#### Your tasks:
**a.** In the genomic-spiral-sieve wiki, what two-bit code does the simple hash compression give the nucleotide G?
**b.** Write the next part of the genomic-spiral-sieve wiki, picking up after its final sentence.

#### Extract:
++++++++

Welcome to the genomic-spiral-sieve wiki!
#Motivation
Genomic medicine is the eventual future of intelligent healing. It could find cures for diseases which our current generation of humans thought was not curable.
#Introduction
Living organisms tend to have a DNA.
A DNA is made of a long running chain of nucleotides. Often this is addressed as DNA Sequence.
The following image is a textual representation of how a DNA sequence looks like:
#Problem
These DNA sequences are really long. Comparing two DNAs or finding a sub-sequence of disease causing sequence in a person's DNA takes too much time.
#Solution
In Information theory, there is a concept of compression.
There are two basic types of information compression:
The well known ZIP file is just application of Loss-Less compression algorithm on a given file to reduce its size on file system without losing any data.
This is the first step of Genomic Spiral Sieve is to compress the DNA sequences without any loss.
Genome - is a sequence of nucleotides - A T G C. Spiral Sieves - are mathematical systems that give out numbers of a specific pattern.
Genomic Spiral Seive is a system which provides a compressed analysis mechanism for quick operations on a large DNA sequences using information compression techniques.
The ASCII character code for ATGC are
A 1000001
T 1010100
G 1000111
C 1000011
A simple hash compression :
A 1000001 after compression 00
T 1010100 after compression 01
G 1000111 after compression 10
C 1000011 after compression 11
So a simple ATGC sequence becomes
ATGC after compression looks like 00011011 To decompress - 00 01 10 11 = A T G C
Instead of using 16 bits to represent a nucleotide GSS uses just 2 bits.

++++++++

#### Data segment:
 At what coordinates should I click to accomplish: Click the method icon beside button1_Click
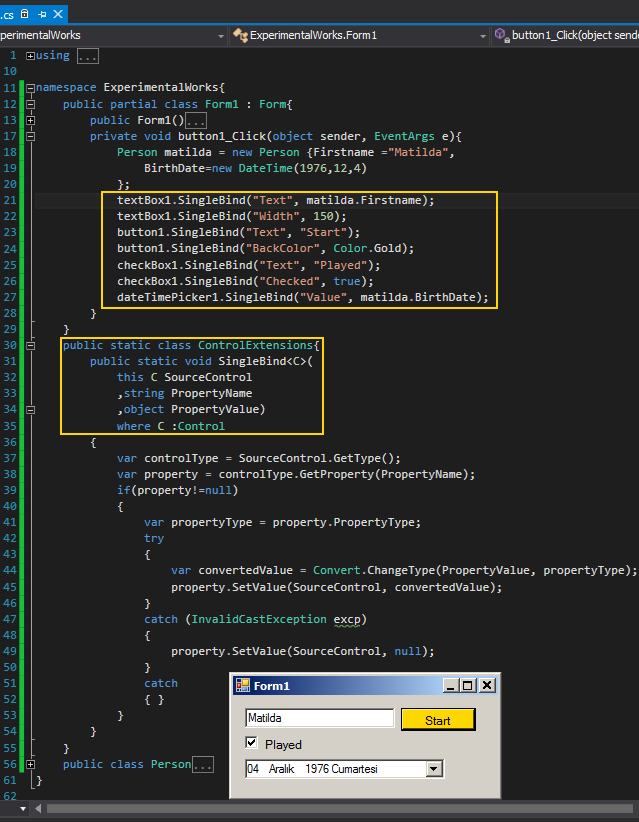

++++++++

#### Outputs for the tasks:
**a.** 10

**b.**
That's 14 bits saved for a single character. One typical DNA might have close to 6 billion of them.
Now imagine the space saved for a whole DNA database!
A CPU typically compares two given character A & A by comparing all the 8 bits used in ASCII character code.
After GSS compression to compare two characters, CPU takes just 2 bits to compare.
Hence GSS saves atleast 6 CPU instructions per nucleotide comparision.
I would leave the reader to compute the total instructions which could be saved if GSS based platform is used for DNA searches.
GSS compression algorithm is just the base. There is a long way to go.
Saving 6 bits is good. Saving 6 instructions is good. This is just the tip of the ice-berg.
Could we create a Unix "grep" like super fast string search algorithms leveraging the high-concurrency abilities of languages like golang?
Would be be able to check a given DNA and check for all disease causing gnome sequences in seconds? That's GSS ultimate goal!